2 - how to write a 3 bit value starting from the second bit:
In this case, the initial value is known, and when this is the case in code, you may be able to come up with a way to set the known value to another known value which uses less operations, but in reality this is rarely the case, most of the time the code will know neither the initial value, nor the one which is to be written.
This means that in order for the new value to be successfully "spliced" into byte, the target bits must be set to zero, after which the shifted value is "spliced" in place, which is the first step:
___
10111011 AND
11110001 (241) =
10110001 (masked original value)
The second step is to shift the value we want to write in the 3 bits, say we want to change that from 101 (5) to 110 (6)
___
00000110 << 1 =
___
00001100 (shifted "splice" value)
The third and final step is to splice the masked original value with the shifted "splice" value:
10110001 OR
00001100 =
___
10111101
The expression for the whole process would be: (value & 241) | (6 << 1)
Bonus - how to generate the read and write masks:
Naturally, using a binary to decimal converter is far from elegant, especially in the case of 32 and 64 bit containers - decimal values get crazy big. It is possible to easily generate the masks with expressions, which the compiler can efficiently resolve during compilation:
read mask for "mask and shift": ((1 << fieldLength) - 1) << (fieldIndex - 1), assuming that the index at the first bit is 1 (not zero)
read mask for "shift and mask": (1 << fieldLength) - 1 (index does not play a role here since it is always shifted to the first bit
write mask : just invert the "mask and shift" mask expression with the ~ operator
How does it work (with the 3bit field beginning at the second bit from the examples above)?
00000001 << 3
00001000 - 1
00000111 << 1
00001110 ~ (read mask)
11110001 (write mask)
The same examples apply to wider integers and arbitrary bit width and position of the fields, with the shift and mask values varying accordingly.

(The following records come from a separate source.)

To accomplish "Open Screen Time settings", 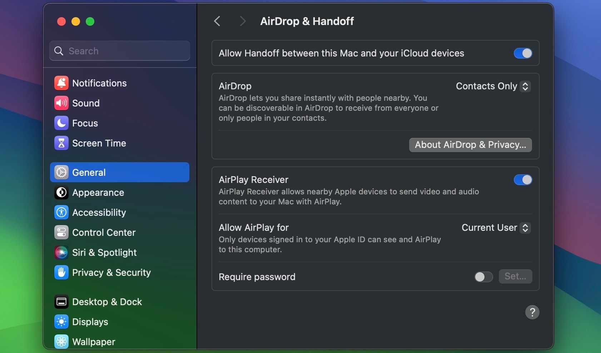I will pos(99,143).
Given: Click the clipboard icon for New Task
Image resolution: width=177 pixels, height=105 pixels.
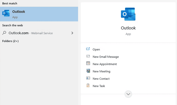Looking at the screenshot, I should tap(88, 86).
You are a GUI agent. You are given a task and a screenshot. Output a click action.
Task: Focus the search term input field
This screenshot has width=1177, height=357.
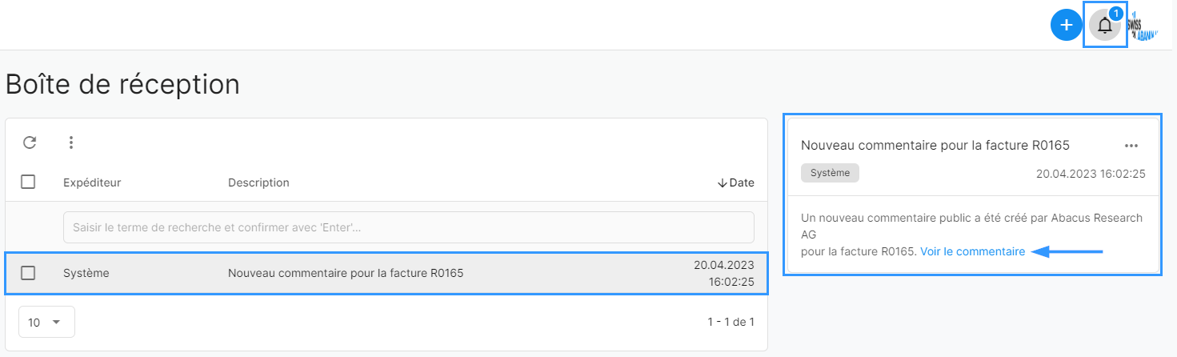click(409, 227)
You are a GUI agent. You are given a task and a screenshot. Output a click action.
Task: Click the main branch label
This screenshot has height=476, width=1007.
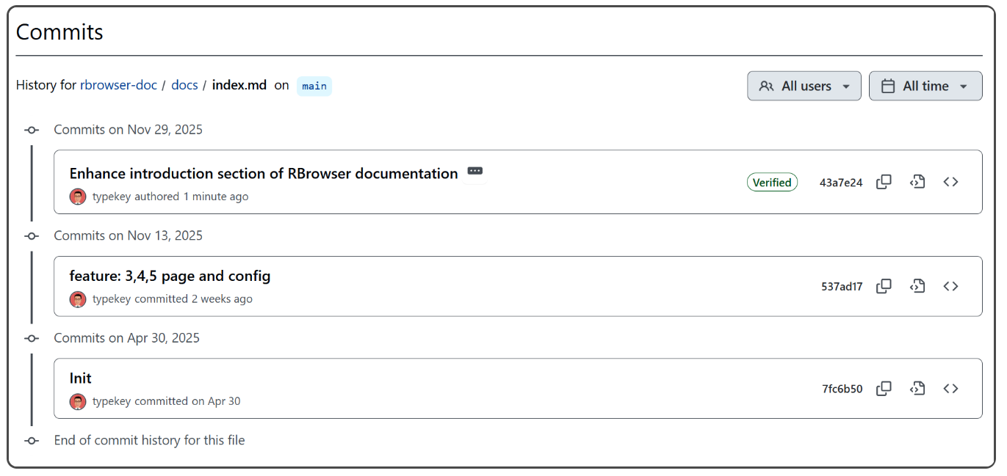(314, 86)
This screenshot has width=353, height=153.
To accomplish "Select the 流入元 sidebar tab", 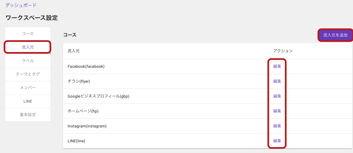I will click(28, 47).
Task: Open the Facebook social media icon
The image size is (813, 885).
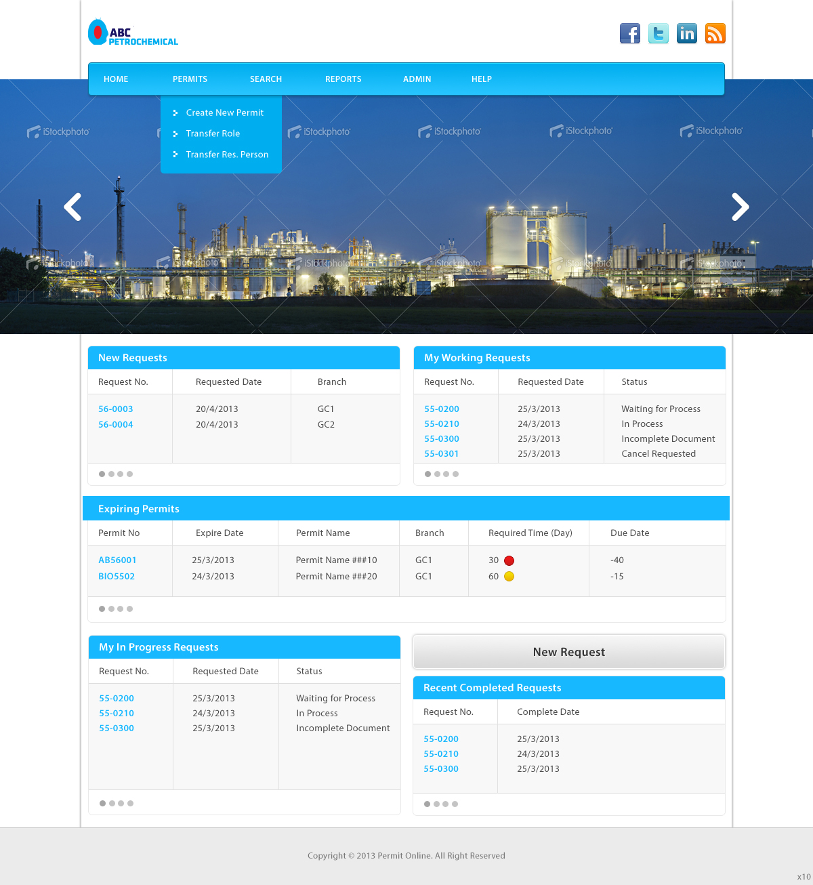Action: click(629, 33)
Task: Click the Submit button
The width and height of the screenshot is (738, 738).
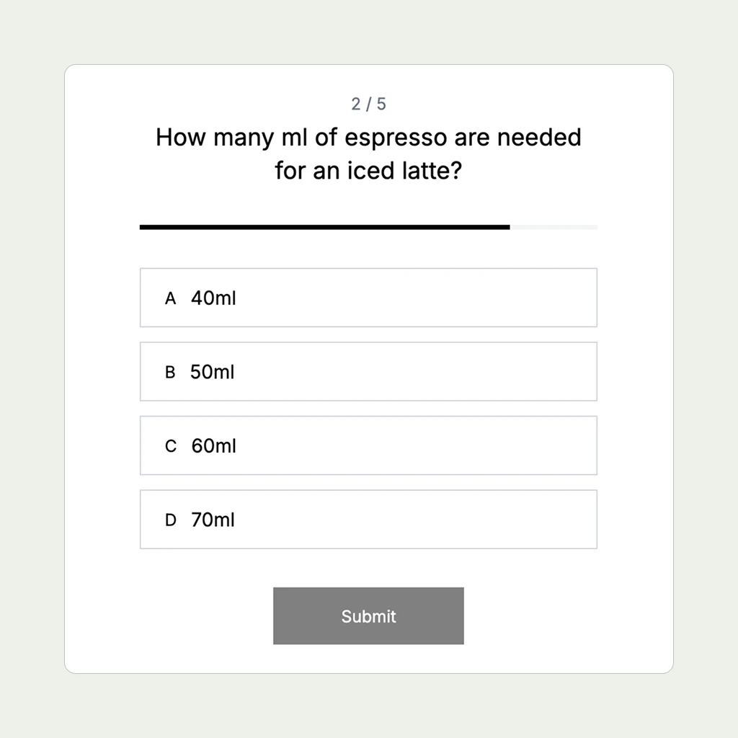Action: point(368,615)
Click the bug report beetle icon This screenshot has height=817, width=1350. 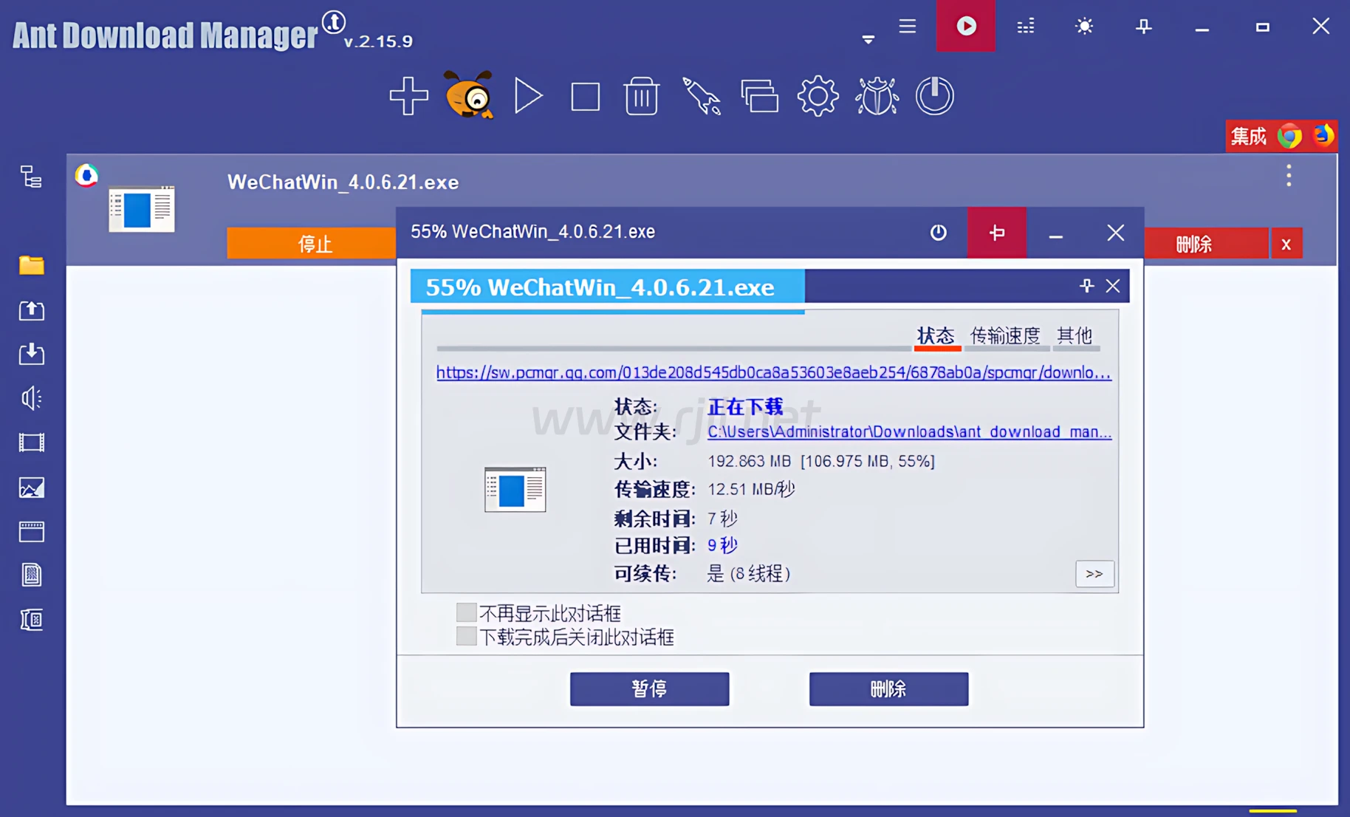click(x=877, y=96)
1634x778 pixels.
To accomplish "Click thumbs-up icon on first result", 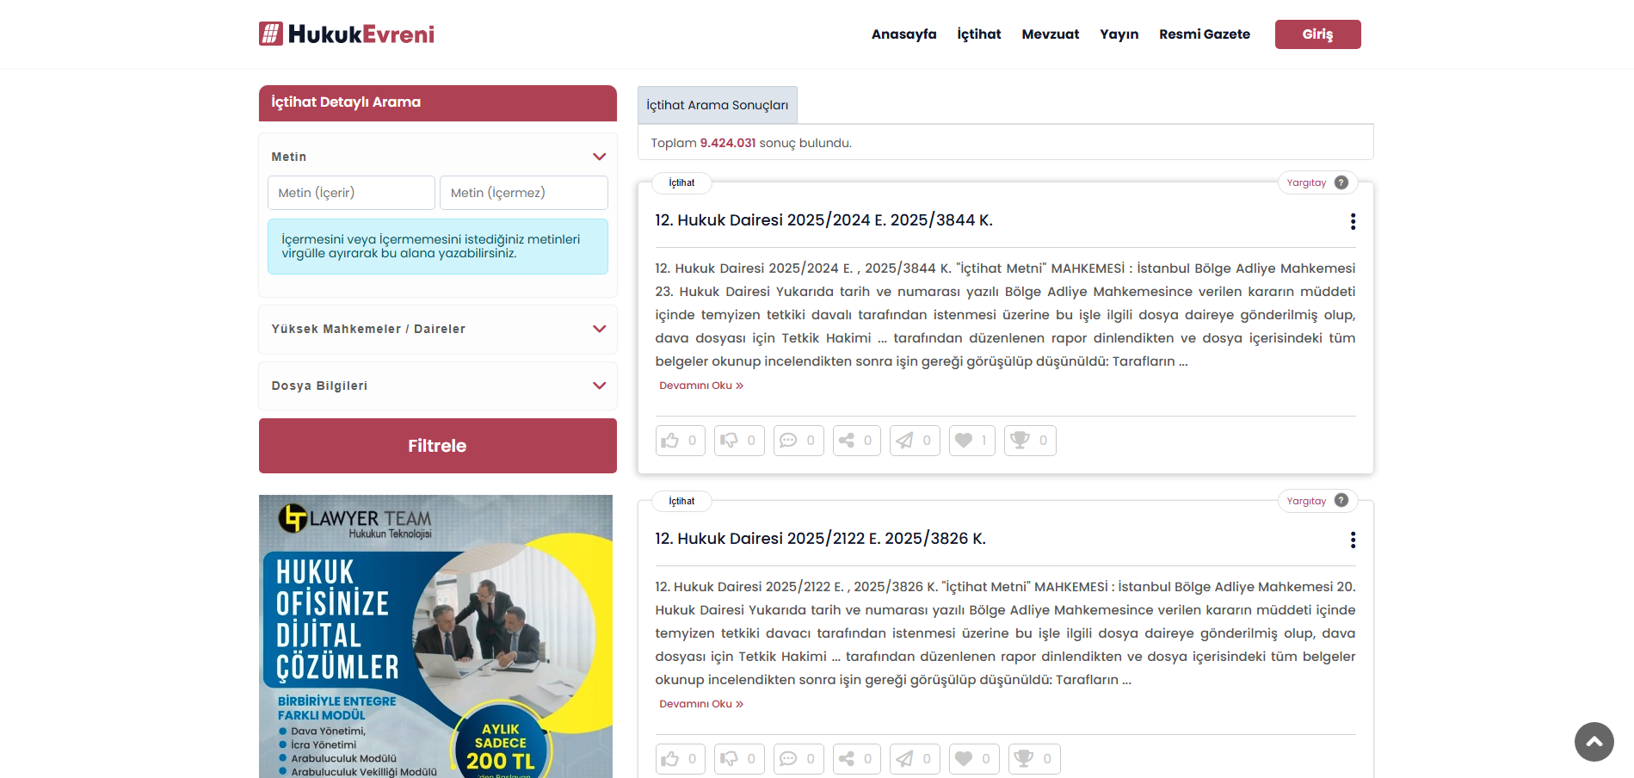I will (x=670, y=441).
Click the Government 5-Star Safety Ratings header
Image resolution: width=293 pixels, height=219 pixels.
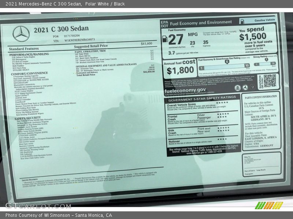coord(203,97)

Also note that the examples assume unsigned integer, which is what you want to use in order to use integers as portable bit-field alternative (regular bit-fields are in no way guaranteed by the standard to be portable), both left and right shift insert a padding 0, which is not the case with right shifting a signed integer.
Even easier:
Using this set of macros (but only in C++ since it relies on the generation of member functions):
#define GETMASK(index, size) ((((size_t)1 << (size)) - 1) << (index))
#define READFROM(data, index, size) (((data) & GETMASK((index), (size))) >> (index))
#define WRITETO(data, index, size, value) ((data) = (((data) & (~GETMASK((index), (size)))) | (((value) << (index)) & (GETMASK((index), (size))))))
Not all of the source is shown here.